Sir Jehangir GandhySir Jehangir Jivaji Ghandy, was born on November 18, 1896, at Bombay, his father Jivaji Dinshaw Ghandy being a Solicitor of repute, and a Director of Tata Sons Limited and several other Tata Companies.

He was educated at the New High School and at St. Xavier’s and Wilson Colleges, Bombay, taking his B.A. with Honours in Physics and Chemistry and B.Sc. (Chemistry Hons.) in 1916 and 1917 respectively.

After graduating, Sir Jehangir went to Jamshedpur in 1917 - and the association between the man and the place was to continue uninterrupted for 55 years! He joined Tata Steel for practical training when the capacity of the plant was about 100,000 tons of steel per year. The following year he left for the U.S. for studies in business administration as well as in Metallurgical and Steel Works Engineering. He returned three years later to rejoin Tata Steel and a systematic climb in responsibility led to his being the first Indian General Manager of the Tata Steel plant in 1938. He piloted the Company through the years of the Depression and in 1954, as Director-in-Charge of the Tata Iron and Steel Company, he participated in expanding its capacity to two million tons per annum.

His role in Tata's industrial enterprises became closer with his appointments to the Boards of Tata Industries in 1945, the year he was knighted, and of the parent firm of Tata Sons in 1959. Sir Jehangir's interest in industry went beyond the making of steel and he was one of the first of the new breed of technocrats who saw the steel industry only as the base of a growing mushroom of industrial and engineering activity. His managerial talents and technological capabilities were made available to the Nation through several committees and official bodies like the National Metallurgical Laboratory, the Council of Scientific and Industrial Research, the Central Fuel Research Institute, the Indian Institute   of   Technology   and   the Administrative Staff College.

His achievements were recognised and acknowledged abroad too where he was elected a Fellow of the Institute of Fuel and an Honorary Member of the Iron and Steel Institute, both of Great Britain. As a technocrat, he was among the first to recognise the need for adopting some standards and achieving some standardisation in Indian industry, and was appointed Vice-President of the Indian Standards Institution and Chairman of its Executive Committee and Structural Metals Division Council. He was the first Asian to be elected President of the International Organisation for Standardisation in 1964.

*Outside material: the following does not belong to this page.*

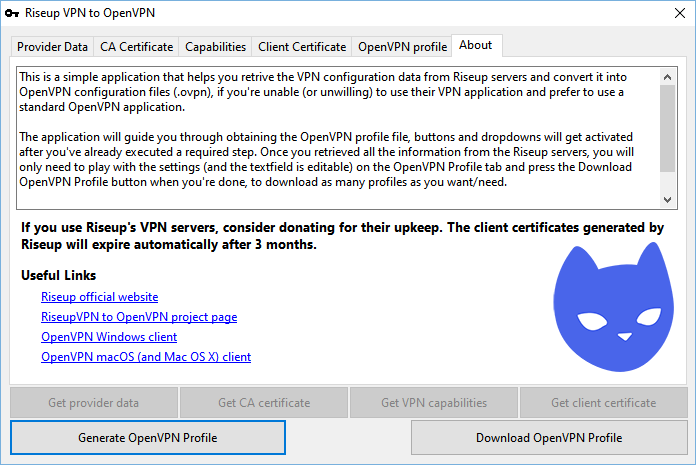Click the key icon in title bar

13,13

The Chairman, J.R.D. Tata and the Vice-Chairman, S. Moolgaokar, rightly observed that Sir Jehangir did more for Jamshedpur than any other man, for he laid the secure foundations on which most of the Jamshedpur Companies rose to their present size and stature. Sir Jehangir's attention, however, went far beyond the Steel City of Jamshedpur and encompassed the entire State of Bihar and the rest of the country. He was a member of the Bihar Industrial Development Council and the Orissa Industrial Development Committee.

He was also Chairman of the Heavy Engineering Committee set up by the Government of India to assess the British and Soviet teams' reports for establishing India's heavy industries, and was an architect of India's entry into large-scale steel production by arranging for the orientation course in Jamshedpur and the subsequent training in the United States for about 1,000 Indian engineers for the Public Sector steel plants.

Despite his dazzling achievements in industry, Sir Jehangir was relatively free of the hubris of technique and was among the first to acknowledge that, despite all the technological progress and scientific development, man indeed was the core of all industry. Behind a facade, at times of sternness, his outlook towards his workers and working colleagues was always warm-hearted and kind. Out of this enlightenment, he became deeply involved in institutions like the Xavier Labour Relations Institute, "the Institute awards a Gold Medal in his honour every year for outstanding contributions to industrial peace”.

Sir Jehangir was one of those who built up Jamshedpur and who deeply loved the Steel City. He never left it for very long and his personality was impressed upon its industrial and community life. Few persons are fortunate enough to have such tangible and outstanding monuments to their life's work as Sir Jehangir Ghandy.

Sir Jehangir was made a C.I.E. in 1941 and knighted in 1945. He was made an Honorary Lt. Col. in the Territorial Army in 1952 and an Honorary Colonel in April 1957.

He was awarded the Padma Bhushan on the Republic Day in 1958.